*** Opening Extracted entries ***
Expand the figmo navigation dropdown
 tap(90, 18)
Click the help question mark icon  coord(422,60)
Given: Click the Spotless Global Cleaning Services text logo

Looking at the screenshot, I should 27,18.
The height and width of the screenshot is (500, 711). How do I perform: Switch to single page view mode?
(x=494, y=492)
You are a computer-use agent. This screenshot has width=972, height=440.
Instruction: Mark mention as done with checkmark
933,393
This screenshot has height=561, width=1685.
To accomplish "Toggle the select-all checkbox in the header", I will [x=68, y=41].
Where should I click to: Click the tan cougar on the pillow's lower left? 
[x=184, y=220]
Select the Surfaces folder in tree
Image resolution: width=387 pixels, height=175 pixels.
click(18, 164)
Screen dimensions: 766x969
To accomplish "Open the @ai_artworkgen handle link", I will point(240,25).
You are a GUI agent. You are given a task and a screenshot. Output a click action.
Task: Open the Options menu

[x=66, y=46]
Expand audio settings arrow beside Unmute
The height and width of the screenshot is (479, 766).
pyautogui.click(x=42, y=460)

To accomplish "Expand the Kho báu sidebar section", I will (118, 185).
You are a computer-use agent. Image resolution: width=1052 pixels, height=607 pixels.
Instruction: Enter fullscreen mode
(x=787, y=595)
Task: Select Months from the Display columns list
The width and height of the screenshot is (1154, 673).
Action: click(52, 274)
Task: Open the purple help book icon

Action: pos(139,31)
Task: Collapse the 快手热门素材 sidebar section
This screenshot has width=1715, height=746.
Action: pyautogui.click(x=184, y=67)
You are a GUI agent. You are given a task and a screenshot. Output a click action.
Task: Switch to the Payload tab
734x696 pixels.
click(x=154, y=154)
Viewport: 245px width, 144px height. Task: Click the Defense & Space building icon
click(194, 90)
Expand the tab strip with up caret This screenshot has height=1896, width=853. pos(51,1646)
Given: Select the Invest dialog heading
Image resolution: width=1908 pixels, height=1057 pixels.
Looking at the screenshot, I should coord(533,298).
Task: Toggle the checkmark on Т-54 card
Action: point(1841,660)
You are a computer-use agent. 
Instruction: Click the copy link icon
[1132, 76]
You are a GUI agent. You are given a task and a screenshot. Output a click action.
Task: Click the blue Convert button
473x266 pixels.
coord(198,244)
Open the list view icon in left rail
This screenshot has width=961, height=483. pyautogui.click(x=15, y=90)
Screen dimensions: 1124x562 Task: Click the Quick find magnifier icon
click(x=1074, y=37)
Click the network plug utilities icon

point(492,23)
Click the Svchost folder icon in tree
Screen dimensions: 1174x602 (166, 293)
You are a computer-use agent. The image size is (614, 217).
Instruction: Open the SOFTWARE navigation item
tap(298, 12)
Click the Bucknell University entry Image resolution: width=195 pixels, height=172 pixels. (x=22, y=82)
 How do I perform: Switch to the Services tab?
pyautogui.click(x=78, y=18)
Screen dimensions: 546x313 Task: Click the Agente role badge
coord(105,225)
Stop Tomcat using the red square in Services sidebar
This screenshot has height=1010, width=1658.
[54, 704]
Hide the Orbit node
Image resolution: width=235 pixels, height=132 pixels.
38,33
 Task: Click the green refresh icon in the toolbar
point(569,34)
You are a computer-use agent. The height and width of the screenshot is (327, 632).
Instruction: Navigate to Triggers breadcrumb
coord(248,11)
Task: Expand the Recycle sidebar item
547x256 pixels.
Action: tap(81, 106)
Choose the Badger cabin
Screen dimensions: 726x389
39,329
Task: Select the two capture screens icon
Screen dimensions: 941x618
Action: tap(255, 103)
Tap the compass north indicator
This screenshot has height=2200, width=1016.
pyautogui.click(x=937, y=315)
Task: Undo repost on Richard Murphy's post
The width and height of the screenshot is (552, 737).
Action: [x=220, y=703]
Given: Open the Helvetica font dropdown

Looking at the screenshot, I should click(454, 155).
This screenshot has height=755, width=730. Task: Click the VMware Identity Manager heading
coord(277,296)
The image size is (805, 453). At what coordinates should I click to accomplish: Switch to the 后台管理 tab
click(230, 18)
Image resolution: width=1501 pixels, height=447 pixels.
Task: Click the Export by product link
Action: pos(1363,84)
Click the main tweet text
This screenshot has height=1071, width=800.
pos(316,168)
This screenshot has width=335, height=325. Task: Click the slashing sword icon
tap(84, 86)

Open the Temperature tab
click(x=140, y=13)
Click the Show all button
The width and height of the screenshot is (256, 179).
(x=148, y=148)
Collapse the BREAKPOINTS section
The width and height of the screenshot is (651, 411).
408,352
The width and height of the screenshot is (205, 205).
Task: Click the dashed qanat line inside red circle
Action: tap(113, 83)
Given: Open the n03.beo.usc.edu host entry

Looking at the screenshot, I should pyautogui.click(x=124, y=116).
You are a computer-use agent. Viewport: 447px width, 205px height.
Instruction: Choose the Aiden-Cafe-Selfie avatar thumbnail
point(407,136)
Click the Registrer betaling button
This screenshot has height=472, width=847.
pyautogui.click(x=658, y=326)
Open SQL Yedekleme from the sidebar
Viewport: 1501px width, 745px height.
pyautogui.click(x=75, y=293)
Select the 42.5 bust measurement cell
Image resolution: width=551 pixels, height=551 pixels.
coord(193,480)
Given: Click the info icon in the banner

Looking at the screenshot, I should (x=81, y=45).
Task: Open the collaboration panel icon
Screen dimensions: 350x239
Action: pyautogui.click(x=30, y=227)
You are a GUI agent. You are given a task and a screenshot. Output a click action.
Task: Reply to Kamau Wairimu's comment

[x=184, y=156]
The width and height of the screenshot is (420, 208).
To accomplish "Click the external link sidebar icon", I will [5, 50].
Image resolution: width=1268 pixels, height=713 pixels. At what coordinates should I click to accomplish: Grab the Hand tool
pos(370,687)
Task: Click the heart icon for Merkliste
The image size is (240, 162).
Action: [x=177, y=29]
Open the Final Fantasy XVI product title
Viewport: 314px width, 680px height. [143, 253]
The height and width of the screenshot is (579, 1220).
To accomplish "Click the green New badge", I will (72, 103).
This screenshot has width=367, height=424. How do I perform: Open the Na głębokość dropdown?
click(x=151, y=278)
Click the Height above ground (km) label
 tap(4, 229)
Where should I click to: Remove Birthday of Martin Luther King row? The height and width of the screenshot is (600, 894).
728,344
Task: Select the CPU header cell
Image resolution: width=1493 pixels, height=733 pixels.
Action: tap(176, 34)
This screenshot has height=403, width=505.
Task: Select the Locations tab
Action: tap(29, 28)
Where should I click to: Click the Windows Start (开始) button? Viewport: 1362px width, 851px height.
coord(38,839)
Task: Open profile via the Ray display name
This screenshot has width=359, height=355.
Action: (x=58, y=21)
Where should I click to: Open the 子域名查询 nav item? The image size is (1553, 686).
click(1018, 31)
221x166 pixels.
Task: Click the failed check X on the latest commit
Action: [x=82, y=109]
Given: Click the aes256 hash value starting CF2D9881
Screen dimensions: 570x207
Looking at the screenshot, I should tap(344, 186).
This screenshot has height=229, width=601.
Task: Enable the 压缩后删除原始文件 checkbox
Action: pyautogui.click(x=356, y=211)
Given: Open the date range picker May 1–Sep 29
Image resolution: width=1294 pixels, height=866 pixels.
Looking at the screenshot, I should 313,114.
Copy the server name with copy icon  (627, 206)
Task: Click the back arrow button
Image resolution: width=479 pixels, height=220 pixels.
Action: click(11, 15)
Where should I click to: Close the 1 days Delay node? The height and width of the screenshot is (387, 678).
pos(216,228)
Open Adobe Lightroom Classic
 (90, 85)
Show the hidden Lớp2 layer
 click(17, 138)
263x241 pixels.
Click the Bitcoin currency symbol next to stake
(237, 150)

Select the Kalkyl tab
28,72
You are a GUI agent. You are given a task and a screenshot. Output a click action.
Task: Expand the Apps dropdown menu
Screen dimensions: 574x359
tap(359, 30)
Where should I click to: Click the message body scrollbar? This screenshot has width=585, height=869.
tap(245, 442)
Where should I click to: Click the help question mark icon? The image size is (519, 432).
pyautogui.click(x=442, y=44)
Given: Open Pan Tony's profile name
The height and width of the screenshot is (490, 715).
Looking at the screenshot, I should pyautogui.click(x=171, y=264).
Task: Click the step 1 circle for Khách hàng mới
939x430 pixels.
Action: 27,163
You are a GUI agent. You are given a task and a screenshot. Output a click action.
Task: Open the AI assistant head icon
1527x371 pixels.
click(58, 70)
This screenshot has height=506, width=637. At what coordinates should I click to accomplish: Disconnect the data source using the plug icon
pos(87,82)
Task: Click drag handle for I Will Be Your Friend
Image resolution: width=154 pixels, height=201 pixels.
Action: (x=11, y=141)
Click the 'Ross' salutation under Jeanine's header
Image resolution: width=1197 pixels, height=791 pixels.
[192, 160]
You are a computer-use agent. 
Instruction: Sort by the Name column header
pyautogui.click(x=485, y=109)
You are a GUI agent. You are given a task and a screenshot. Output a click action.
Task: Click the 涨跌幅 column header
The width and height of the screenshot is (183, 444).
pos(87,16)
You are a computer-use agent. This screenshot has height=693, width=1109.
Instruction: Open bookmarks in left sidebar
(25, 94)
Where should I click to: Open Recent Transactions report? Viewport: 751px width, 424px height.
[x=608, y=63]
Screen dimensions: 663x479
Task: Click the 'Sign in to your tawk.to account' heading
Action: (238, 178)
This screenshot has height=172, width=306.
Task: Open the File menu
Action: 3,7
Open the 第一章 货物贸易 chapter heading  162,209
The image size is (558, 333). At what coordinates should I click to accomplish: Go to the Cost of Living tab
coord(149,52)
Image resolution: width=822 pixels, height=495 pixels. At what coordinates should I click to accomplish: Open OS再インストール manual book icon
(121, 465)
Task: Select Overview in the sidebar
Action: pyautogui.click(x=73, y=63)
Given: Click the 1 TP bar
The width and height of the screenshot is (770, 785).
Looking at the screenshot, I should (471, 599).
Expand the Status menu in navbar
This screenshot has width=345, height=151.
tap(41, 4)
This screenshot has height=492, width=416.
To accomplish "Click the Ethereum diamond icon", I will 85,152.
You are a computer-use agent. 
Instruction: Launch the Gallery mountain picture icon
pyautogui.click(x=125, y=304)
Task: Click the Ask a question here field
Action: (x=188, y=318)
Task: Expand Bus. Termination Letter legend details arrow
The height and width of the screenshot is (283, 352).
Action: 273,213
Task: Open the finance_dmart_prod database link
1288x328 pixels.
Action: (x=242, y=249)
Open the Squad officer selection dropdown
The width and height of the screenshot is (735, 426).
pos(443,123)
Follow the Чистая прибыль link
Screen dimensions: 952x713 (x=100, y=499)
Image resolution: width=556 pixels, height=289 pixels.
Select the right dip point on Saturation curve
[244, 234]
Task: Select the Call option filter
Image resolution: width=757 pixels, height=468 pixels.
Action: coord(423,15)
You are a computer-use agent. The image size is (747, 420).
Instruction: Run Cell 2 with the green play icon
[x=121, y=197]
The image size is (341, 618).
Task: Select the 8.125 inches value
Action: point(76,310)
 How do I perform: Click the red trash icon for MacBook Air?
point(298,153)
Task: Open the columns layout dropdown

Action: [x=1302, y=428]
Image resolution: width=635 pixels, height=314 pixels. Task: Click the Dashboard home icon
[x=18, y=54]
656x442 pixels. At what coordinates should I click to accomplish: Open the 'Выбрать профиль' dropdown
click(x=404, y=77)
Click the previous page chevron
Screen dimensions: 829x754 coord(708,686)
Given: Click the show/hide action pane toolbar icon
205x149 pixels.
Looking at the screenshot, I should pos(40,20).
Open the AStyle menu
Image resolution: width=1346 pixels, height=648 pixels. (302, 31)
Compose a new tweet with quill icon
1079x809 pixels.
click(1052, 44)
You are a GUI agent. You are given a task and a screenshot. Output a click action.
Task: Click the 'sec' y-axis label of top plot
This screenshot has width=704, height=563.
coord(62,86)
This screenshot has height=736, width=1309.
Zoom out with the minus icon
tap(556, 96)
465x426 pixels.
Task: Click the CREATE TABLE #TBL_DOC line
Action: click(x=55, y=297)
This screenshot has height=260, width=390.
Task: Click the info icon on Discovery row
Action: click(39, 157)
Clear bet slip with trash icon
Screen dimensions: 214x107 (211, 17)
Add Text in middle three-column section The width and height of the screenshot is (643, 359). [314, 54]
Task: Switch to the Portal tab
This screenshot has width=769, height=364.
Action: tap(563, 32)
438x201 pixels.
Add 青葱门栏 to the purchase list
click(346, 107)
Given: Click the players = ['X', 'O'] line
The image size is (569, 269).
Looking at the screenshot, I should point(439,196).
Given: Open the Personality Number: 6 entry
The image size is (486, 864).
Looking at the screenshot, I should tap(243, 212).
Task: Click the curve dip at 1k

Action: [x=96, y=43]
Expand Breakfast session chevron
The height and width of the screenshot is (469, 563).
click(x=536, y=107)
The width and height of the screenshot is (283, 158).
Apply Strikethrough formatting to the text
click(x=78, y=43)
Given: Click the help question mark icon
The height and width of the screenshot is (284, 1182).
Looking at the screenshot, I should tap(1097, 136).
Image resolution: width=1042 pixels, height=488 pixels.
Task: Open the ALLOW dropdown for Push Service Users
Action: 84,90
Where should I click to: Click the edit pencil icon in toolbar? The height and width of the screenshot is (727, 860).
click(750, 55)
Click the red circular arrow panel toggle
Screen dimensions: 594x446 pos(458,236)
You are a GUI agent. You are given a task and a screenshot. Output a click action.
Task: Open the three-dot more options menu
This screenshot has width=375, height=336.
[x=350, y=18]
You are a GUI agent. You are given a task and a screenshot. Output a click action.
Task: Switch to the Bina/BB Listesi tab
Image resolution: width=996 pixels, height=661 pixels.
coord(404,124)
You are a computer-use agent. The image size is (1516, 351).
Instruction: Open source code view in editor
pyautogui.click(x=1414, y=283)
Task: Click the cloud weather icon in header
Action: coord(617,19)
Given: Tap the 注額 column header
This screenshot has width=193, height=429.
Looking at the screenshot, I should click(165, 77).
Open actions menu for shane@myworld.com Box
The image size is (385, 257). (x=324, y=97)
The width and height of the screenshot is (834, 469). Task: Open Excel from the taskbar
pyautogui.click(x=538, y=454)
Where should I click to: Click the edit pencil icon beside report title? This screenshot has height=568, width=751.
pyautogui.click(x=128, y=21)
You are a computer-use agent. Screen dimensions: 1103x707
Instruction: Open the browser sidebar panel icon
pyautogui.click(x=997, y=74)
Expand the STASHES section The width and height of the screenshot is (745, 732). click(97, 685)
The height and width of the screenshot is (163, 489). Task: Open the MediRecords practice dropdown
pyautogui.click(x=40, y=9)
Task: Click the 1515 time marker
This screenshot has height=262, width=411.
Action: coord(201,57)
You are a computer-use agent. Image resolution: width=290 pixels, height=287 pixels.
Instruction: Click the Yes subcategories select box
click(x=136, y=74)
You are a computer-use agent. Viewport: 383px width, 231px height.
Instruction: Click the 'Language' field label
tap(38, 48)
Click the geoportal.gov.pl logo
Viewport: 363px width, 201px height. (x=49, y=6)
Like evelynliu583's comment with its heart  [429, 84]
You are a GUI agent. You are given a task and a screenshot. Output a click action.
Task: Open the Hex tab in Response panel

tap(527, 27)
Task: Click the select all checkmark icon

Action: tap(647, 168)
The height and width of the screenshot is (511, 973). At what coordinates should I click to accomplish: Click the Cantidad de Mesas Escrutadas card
*** Closing Extracted entries ***
Assignment:
The line that contains "Click the geoportal.gov.pl logo", the final line of the listing, and every line between them are to be retyped exactly; nothing else.

Task solution:
Click the geoportal.gov.pl logo
Viewport: 363px width, 201px height. (x=49, y=6)
Like evelynliu583's comment with its heart  [429, 84]
You are a GUI agent. You are given a task and a screenshot. Output a click action.
Task: Open the Hex tab in Response panel

tap(527, 27)
Task: Click the select all checkmark icon

Action: tap(647, 168)
The height and width of the screenshot is (511, 973). At what coordinates should I click to accomplish: Click the Cantidad de Mesas Escrutadas card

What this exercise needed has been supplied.